Two decades have passed since our Love story ended. Matteo got married, had two twin daughters and is recently divorced.  He has been the Chief Editor of two of our national newspapers and is now a full time author.  I never married but I lived in Africa for seven years and eventually adopted a beautiful child who is now 13 years old.  Over the years, we have stayed in touch.  I would like to believe that he has forgiven me even though I have not forgiven myself for the harm I caused him at one point in his life.  He appears in my dreams often and especially during times of distress.  When his Mom had a terrible accident a few years ago, I had a dream about him the night before and reached out via text to him the very next day.  I knew deep inside that something was terribly wrong.  He confirmed my suspicions.  Something similar happened when his stepfather succumbed to Alzheimer’s disease.  Two years ago Matteo met my daughter for the very first time when I visited my family in Italy and took her to see the first Italian Starbucks that opened in Milan, near our main Cathedral and it’s a one-of-a-kind coffee shop! 
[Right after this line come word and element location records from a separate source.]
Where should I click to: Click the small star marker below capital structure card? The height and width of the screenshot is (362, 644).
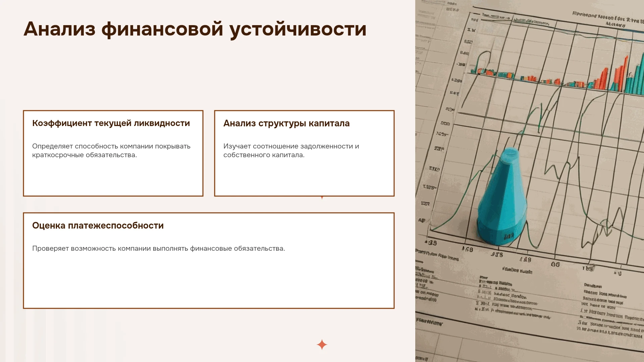[322, 198]
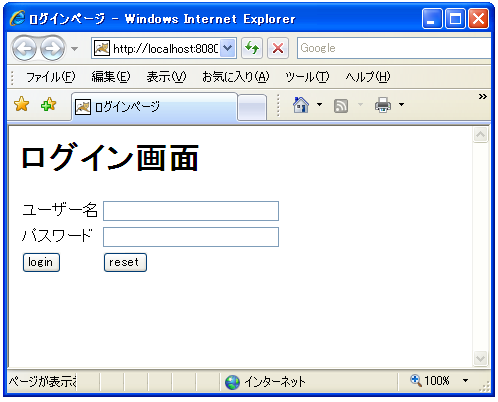Click the Add to Favorites star-plus icon

(49, 104)
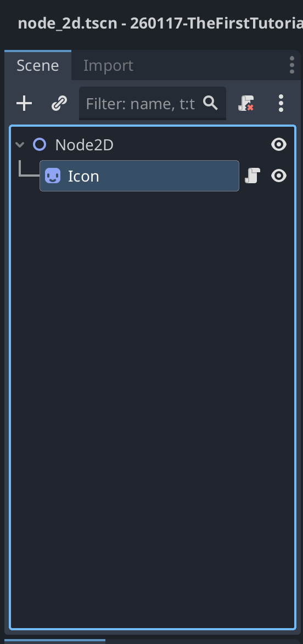Switch to the Import tab
Screen dimensions: 303x644
coord(108,65)
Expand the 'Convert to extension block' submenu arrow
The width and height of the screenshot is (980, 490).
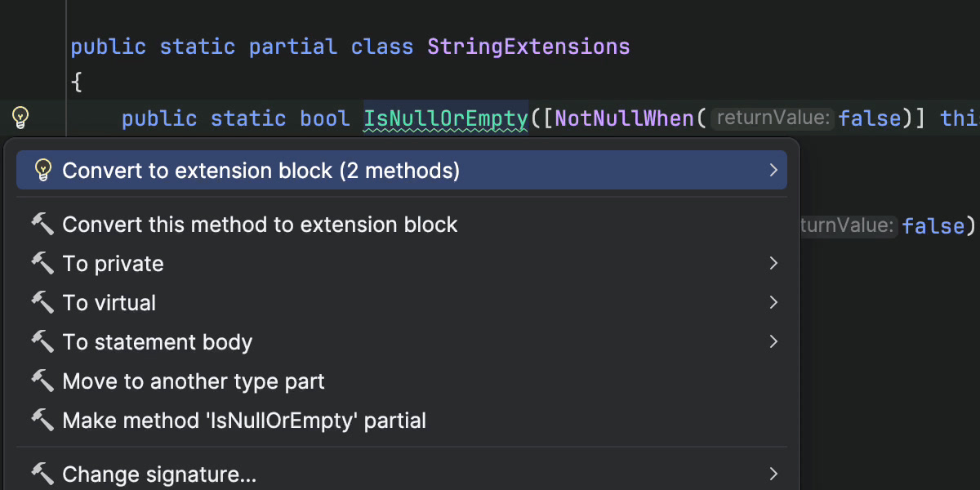[773, 170]
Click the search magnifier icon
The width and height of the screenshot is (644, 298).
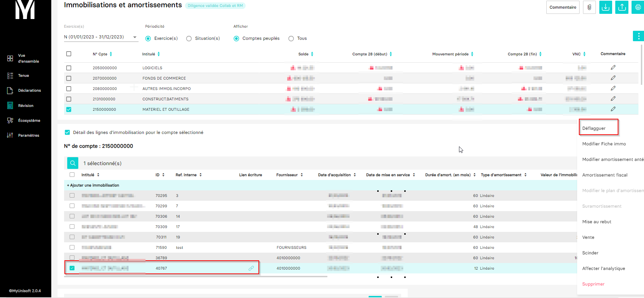pyautogui.click(x=73, y=163)
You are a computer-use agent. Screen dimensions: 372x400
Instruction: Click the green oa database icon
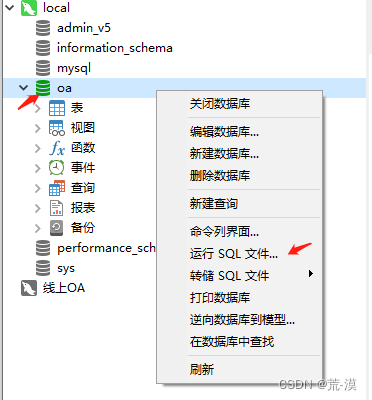pyautogui.click(x=43, y=88)
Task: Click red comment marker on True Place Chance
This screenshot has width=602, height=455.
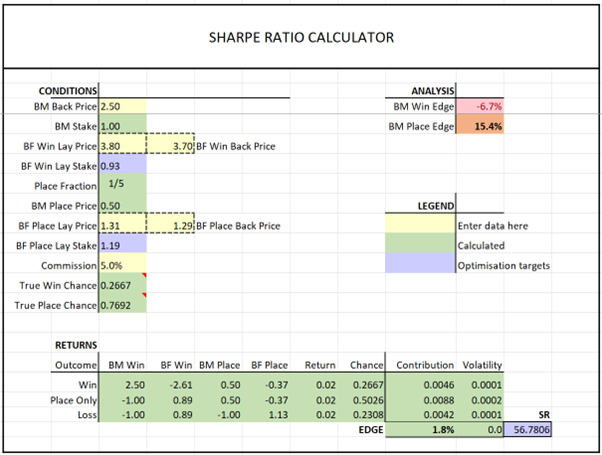Action: [x=144, y=295]
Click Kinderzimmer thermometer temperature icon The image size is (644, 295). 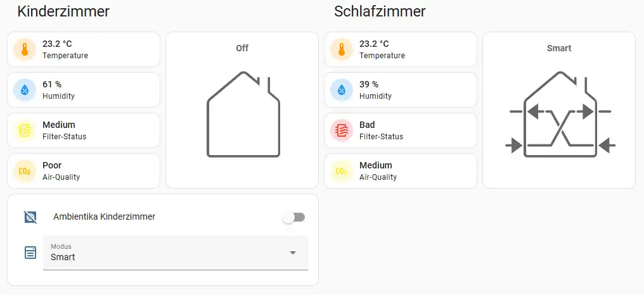click(x=25, y=49)

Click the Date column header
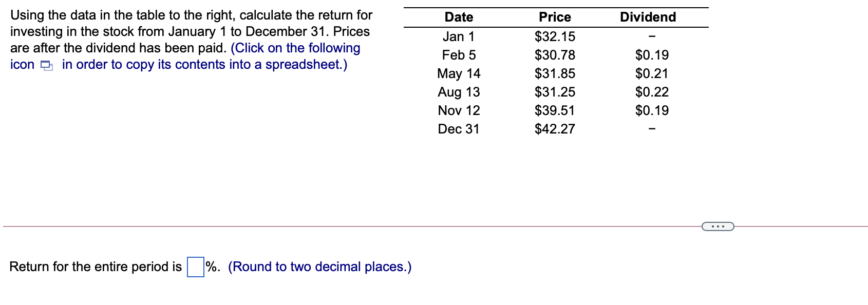[458, 17]
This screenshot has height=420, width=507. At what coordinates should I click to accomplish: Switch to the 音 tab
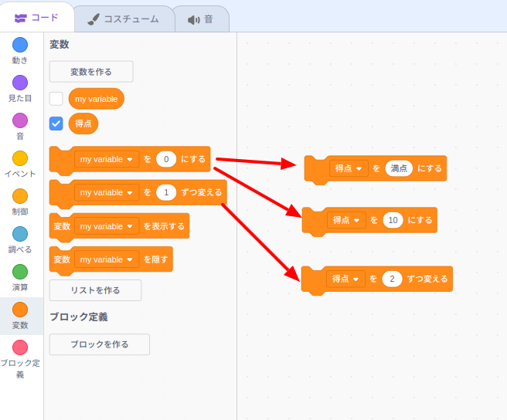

Why am I sharing this story with you? Because True Love without mindfulness does not last and is destroyed by desire, greed, selfishness and misconduct.  If one is lucky, one gets a second chance. I know I did.  But that does not always happen and when it does, it still requires one to practice mindfulness.  I am also sharing this story with you because February 17th is Matteo’s 50thbirthday and because he taught me the meaning of True Love, Forgiveness and Compassion. 

So I now ask you: What has life taught you about True Love?  How do you cultivate True Love in your life now, whether you are in a romantic relationship or not?